Global Systematic Uncertainty Learning: A new method is proposed to learn $\sigma_{syst}$ directly for the ensemble mean. This resolves the miscalibration observed in REs, particularly for large ensemble sizes where the bias becomes the dominant error source.
Evidential Regression Validation: ER is established as a robust, efficient alternative to ensembles. The study shows that constraining evidential parameters ( $2\alpha = v$ ) is superior to using regularization losses for this specific physics task.
Localization Capabilities: The study proves that all three methods (RE, ER, BNN) can successfully identify and quantify localized numerical noise and data gaps.
- RE and BNN show superior ability to disentangle smooth underlying amplitudes from localized noise via interpolation.
- ER performs well but struggles slightly with sharp edges in noise profiles compared to RE.
- In data gap scenarios, RE and BNN correctly predict increased statistical uncertainty in the missing region, whereas ER tends to produce flat uncertainty estimates.

4. Key Results

Uncertainty Calibration:
- Standard REs miscalibrate systematic uncertainties when model bias is present. The proposed "global $\sigma_{syst}$ " training fixes this, yielding well-calibrated pulls ( $t_{syst} \sim \mathcal{N}(0,1)$ ) for small ensembles.
- For large ensembles ( $N_{ens} > 100$ ), residual non-Gaussian biases cause peaks in the pull distribution at $\pm 1$ , indicating the Gaussian likelihood assumption breaks down for the bias component.
Accuracy:
- All methods achieve mean relative accuracy of $\langle |\Delta| \rangle \sim 3 \times 10^{-5}$ on clean data.

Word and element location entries
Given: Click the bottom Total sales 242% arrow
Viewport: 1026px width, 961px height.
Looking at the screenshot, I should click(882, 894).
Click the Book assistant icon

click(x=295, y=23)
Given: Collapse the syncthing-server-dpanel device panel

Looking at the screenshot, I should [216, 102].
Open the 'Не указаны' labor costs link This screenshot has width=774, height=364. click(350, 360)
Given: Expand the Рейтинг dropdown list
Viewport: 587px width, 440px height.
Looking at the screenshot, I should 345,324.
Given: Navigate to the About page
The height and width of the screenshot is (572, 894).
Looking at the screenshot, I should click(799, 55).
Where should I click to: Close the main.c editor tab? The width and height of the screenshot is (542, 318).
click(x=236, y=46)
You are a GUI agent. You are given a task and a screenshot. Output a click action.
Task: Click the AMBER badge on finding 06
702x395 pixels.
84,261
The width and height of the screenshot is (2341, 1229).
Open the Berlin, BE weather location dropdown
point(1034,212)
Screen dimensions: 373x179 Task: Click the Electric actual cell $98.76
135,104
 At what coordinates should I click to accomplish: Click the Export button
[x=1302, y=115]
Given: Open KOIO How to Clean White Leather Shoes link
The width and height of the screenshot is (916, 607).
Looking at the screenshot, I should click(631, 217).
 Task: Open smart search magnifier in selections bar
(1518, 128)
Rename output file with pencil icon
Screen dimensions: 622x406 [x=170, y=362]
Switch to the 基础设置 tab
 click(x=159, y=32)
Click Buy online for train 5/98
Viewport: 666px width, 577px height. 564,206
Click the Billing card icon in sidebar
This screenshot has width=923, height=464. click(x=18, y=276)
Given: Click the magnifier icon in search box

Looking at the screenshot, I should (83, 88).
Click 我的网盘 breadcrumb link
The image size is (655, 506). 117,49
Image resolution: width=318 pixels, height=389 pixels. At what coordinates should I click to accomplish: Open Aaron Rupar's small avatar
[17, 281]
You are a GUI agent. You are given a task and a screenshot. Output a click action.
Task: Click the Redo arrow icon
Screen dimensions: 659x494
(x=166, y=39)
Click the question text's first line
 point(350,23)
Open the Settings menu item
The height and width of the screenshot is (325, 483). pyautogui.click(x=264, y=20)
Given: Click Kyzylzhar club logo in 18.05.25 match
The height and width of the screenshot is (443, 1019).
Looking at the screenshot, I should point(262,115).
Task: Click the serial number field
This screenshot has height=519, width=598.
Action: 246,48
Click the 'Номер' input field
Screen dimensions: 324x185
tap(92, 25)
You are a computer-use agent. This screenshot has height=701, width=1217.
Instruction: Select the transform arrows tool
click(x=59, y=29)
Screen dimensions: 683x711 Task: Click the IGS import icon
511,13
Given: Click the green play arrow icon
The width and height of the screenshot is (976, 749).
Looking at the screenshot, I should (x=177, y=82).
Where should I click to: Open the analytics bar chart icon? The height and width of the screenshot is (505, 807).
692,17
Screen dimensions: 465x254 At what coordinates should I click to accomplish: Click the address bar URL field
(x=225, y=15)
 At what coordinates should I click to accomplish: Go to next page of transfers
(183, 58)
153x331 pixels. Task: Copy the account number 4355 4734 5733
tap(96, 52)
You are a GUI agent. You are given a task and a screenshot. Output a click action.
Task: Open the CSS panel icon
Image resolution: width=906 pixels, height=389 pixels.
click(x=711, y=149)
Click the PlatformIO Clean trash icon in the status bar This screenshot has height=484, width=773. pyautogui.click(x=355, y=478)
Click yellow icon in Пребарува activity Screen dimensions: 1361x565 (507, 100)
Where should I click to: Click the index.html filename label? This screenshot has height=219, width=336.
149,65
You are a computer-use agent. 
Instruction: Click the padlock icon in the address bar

Problems to solve:
• A. Answer these questions from the summary:
(i) Which constraint on evidential parameters does the study find superior to regularization losses?
(ii) In data gap scenarios, what kind of uncertainty estimates does ER tend to produce?
(iii) What mean relative accuracy do all methods achieve on clean data?
• B. Please output the lines of the entries as a JSON list of strings, one string per line and blank lines omitted. Start at the line that contains "Given: Collapse the" and end at the line that contains "Open the 'Не".
The summary and the entries are unrelated to each other.

Solutions below:
• A.
(i) 2α = v
(ii) Flat uncertainty estimates
(iii) ⟨|Δ|⟩ ~ 3 × 10⁻⁵

• B.
[
  "Given: Collapse the syncthing-server-dpanel device panel",
  "Looking at the screenshot, I should [216, 102].",
  "Open the 'Не указаны' labor costs link This screenshot has width=774, height=364. click(350, 360)"
]